The Benefits of a course of action are most often received over a period of time.
We build this effect of time into our analysis by calculating a pay-back period. This is the time it takes for the benefits of a project to repay, to the investor or business, the full cost of implementing the project.
In business, companies usually look for pay-back over a specified period of time – e.g. three years being quite normal. This payback period is usually calculated using complicated mathematical and financial formulae, using interest rates and CPI etc and is often described as a percentage return on investment per year.
Simplistically for our purposes let’s say it takes 3 years to pay back the cost of implementation of a project, at zero interest rate, and CPI is also zero. (What a stagnant world that would be) The percentage return per year is therefore 100 divided by 3years equalling 33.33%.
Some businesses have a project hurdle rate of 30%. That means they will not invest in the project unless it returns a better rate then 30%. I.e. The project must pay for itself in less than 3 years.
In its simple form, cost/benefit analysis is carried out using only financial costs and financial benefits.
For example, a simple cost/benefit analysis of a new shopping centre would measure the cost of building the centre, and subtract this from the economic benefit to the developer of increased rental income. It would not measure either the cost of any environmental damage or the benefit to local consumers of convenient and easier travel to the shops.
A more sophisticated approach to cost/benefit analysis is to try to put a financial value on these intangible costs and benefits. This can be highly subjective.
For example; Is an historic building is worth only its material cost if it is in disrepair? Is it worth the value of the land it is sitting on? Or is it worth millions due to the history located with the building, who lived there, what decisions were made, and who was born/died there?

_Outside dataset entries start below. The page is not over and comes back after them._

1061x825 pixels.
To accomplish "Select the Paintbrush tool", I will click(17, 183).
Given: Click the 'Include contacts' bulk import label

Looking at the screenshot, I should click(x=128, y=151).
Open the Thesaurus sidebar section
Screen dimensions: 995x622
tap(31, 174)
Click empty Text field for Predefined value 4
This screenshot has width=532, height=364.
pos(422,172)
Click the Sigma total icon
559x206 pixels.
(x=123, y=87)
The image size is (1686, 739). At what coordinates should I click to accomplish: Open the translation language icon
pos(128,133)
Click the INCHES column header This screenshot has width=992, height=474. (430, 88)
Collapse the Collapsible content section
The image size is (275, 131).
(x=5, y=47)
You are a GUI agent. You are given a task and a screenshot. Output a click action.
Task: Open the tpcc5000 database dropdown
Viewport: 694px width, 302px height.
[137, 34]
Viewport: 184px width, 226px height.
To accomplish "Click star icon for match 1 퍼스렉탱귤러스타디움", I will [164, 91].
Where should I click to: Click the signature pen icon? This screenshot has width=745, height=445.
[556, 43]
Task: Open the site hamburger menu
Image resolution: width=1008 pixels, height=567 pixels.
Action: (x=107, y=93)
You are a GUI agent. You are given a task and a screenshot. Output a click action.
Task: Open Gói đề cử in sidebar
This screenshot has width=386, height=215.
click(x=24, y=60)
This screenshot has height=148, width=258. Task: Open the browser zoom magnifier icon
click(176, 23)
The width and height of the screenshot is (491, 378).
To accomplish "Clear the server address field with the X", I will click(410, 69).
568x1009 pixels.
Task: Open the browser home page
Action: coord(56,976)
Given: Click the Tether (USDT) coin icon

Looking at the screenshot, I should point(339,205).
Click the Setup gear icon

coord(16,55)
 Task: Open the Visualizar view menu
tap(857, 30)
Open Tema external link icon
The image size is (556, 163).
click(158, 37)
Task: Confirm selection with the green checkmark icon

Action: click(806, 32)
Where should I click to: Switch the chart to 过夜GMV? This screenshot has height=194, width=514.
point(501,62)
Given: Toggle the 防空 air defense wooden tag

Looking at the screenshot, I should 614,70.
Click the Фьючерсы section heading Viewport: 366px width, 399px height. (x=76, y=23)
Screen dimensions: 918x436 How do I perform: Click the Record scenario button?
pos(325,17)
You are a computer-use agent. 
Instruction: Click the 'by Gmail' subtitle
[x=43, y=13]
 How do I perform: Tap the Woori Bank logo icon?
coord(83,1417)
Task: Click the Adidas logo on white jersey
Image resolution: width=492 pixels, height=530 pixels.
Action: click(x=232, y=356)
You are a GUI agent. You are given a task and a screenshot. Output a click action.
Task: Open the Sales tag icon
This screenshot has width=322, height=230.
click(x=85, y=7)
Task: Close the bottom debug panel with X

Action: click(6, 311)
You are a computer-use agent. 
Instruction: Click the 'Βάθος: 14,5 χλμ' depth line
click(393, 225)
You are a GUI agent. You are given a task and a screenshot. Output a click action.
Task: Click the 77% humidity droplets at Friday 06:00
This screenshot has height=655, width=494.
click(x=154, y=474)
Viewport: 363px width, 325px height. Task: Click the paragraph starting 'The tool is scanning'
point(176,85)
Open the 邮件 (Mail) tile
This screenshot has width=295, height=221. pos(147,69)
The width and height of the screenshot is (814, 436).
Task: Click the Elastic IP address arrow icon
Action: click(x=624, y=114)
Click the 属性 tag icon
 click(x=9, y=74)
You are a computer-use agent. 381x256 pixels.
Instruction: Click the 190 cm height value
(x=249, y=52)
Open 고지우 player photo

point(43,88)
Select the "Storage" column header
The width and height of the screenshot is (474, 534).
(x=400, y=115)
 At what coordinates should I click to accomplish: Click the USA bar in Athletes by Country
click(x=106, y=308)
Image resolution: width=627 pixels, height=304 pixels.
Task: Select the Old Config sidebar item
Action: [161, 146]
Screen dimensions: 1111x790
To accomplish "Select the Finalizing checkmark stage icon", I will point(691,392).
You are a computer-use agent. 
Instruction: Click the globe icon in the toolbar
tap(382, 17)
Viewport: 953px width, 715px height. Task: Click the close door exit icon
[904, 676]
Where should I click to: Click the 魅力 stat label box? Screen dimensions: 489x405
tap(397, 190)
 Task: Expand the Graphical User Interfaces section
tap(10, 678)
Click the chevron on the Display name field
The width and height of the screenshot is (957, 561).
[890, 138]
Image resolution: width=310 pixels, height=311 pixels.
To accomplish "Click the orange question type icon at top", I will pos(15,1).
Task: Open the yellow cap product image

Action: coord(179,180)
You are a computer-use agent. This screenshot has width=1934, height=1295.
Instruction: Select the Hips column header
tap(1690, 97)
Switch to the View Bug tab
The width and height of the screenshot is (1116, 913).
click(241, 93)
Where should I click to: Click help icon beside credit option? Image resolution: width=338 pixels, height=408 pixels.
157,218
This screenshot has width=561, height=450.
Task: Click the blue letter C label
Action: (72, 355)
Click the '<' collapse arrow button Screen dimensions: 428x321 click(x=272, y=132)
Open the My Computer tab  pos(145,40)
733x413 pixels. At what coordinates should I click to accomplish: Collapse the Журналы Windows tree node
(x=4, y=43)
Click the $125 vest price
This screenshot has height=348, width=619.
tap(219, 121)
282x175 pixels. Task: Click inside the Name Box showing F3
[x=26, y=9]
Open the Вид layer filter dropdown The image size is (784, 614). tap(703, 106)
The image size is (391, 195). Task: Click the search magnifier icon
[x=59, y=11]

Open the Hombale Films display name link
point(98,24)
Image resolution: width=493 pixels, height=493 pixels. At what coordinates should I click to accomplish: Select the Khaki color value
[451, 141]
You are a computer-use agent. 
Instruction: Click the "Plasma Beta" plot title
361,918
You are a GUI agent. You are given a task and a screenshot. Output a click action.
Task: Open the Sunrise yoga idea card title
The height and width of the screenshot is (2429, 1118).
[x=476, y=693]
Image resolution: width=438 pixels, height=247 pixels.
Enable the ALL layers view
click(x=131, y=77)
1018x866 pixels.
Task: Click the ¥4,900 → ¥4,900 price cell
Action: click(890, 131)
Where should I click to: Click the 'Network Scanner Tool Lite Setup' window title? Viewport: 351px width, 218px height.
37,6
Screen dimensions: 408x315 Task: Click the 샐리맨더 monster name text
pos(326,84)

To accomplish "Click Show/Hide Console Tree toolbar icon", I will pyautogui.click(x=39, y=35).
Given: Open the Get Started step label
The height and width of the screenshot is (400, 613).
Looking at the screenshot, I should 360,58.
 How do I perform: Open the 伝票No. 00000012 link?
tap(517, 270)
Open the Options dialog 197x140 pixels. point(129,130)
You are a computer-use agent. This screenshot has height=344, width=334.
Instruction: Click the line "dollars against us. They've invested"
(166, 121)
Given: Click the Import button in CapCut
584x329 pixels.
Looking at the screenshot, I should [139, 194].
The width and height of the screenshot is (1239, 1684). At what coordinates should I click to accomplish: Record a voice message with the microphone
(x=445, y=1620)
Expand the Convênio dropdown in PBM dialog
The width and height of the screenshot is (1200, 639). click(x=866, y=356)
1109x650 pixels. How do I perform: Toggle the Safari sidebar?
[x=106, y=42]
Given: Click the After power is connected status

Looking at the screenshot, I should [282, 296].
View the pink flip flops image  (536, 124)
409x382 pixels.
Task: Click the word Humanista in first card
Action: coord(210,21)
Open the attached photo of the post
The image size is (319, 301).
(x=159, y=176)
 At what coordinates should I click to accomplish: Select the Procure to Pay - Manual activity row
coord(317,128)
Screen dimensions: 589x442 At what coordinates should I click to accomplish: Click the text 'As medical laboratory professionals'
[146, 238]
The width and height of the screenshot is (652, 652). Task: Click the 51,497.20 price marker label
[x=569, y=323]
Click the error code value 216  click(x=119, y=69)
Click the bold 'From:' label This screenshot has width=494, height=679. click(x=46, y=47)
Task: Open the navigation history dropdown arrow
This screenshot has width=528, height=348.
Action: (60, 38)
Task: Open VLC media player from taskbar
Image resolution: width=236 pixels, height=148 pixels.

Alternatively what is the $ value of putting fresh plants in an air-conditioned office?
These are questions that managers and business/political leaders have to answer, and be able to justify their answers to others.
The version of cost/benefit analysis we covered here is simple. As noted though, where large sums of money are involved, eg mining projects, oil refineries, and large property developments etc project evaluation is a specialisation on its own.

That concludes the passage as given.